The feedback resistors set an AC gain of 30. The 100µF capacitor effectively increases the DC negative feedback, so the DC offset is low at the output. Well, nothing special here. If we want to convert this amplifier into a differential amplifier, we will have to add a few more parts. Wait a minute, why would we want a differential amplifier? The great advantage offered by the differential amplifier is its ability to reject common-mode signal, such as a hum signal present on both the hot and ground conductors of an unbalanced interconnect.

I replaced the electrolytic capacitor with a high-quality film capacitor and I added an input coupling capacitor. Why? I didn't any input DC offset to be passed on to the output. The gain has dropped down to 29 from 30, but the CMRR has increased dramatically. For example, if 1Vpk of 60Hz signal appeared on both the positive and ground connections to the RCA jack, then the amplifier's non-inverting input would see 29/3oth of the signal and, thus, its inverting input must also see 29/30th of the same 1Vpk of signal at the top of the 10-ohm resistor. Well, the only this condition can be met is if the output remains at 0V. In other words, the amplifier refused to pass the common-mode signal on to its output.

(If a gain of exactly 30 is truly needed, then the 29k resistors can be replaced by 30k resistors.) An additional advantage afforded by this topology is that the amplifier's DC offset will be prove quite low, as its differential input stage will see identical DC resistances to ground and to the output, i.e. 29k.

But how did it sound? Here is the problem: it sounded much better to my ears, but was that due to the film capacitor replacing the electrolytic capacitor or due to the CMRR trick or due to my fooling myself? Who knows for sure? I certainly don't. Never change more than one variable at a time, if you want to perform a good experiment. Yeah sure, but since I got the soldering iron hot, I may as well... Don't. Make one change, listen, make another change, listen...

Speaking of differential input stages, it would be fun to apply the above technique with the Unbalancer circuit and unbalanced inputs.

The non-inverting input would receive the hot signal and the inverting input would attach to the top of the 10-ohm resistor.

This configuration uses a balanced input to work with a seemingly unbalanced input signal source. And since the Unbalancer puts out an unbalanced signal, no one would know what was actually going on, except you and me.

■ Data extract ■

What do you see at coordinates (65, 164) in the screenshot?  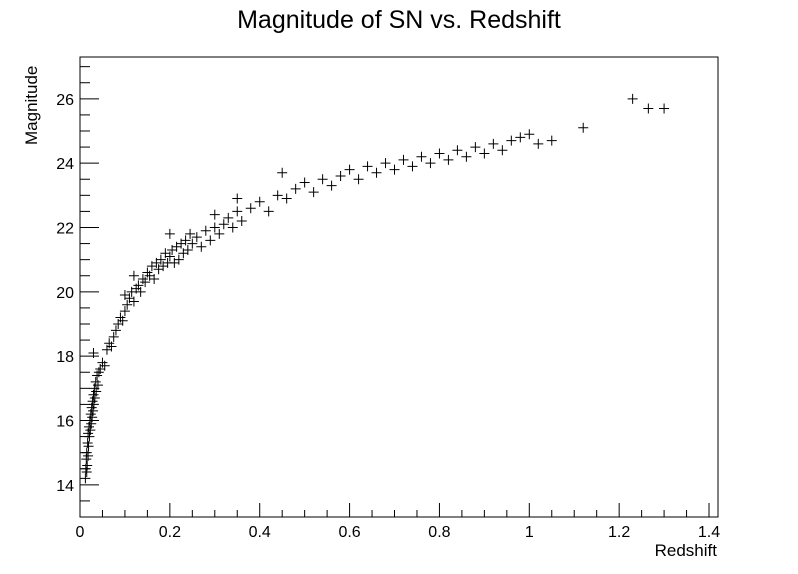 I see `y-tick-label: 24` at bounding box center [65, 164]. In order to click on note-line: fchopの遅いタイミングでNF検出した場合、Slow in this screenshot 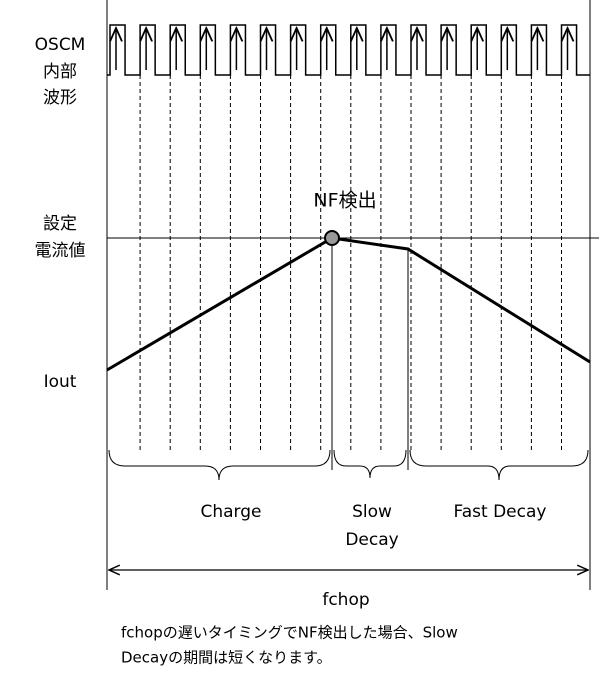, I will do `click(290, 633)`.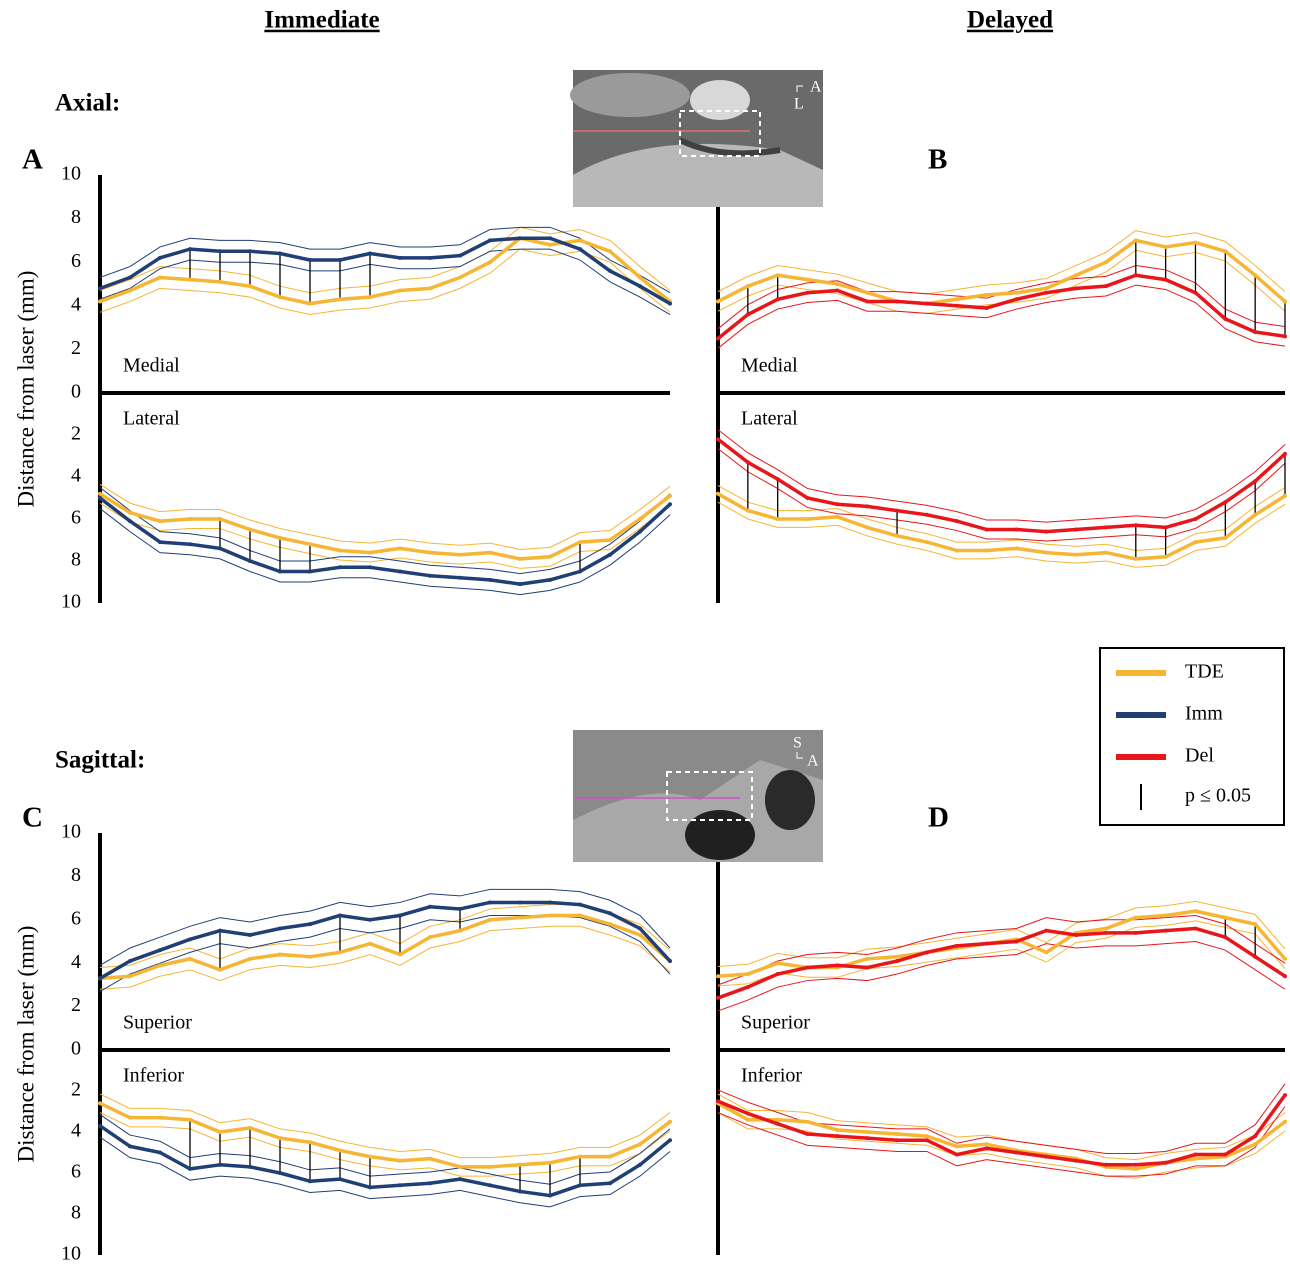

■ Directive 1 ■
Summarize the amplifier passage in two sentences.
■ Directive 2 ■
Please answer these about the amplifier passage:
(a) What example of a common-mode signal does it give?
(b) What can replace the 29k resistors if a gain of exactly 30 is needed?
(c) In the setup with the Unbalancer circuit, where would the inverting input attach?
Work from the amplifier passage alone, not from the material.

■ Answer 1 ■
Converting the gain-of-30 amplifier to a differential design, with a film capacitor in place of the electrolytic and an added input coupling capacitor, lowers the gain to 29 but greatly raises its rejection of common-mode signals such as hum. It sounded much better, though the writer cannot say which change caused this and advises making one change at a time and listening after each.

■ Answer 2 ■
(a) A hum signal present on both the hot and ground conductors of an unbalanced interconnect.
(b) 30k resistors.
(c) To the top of the 10-ohm resistor.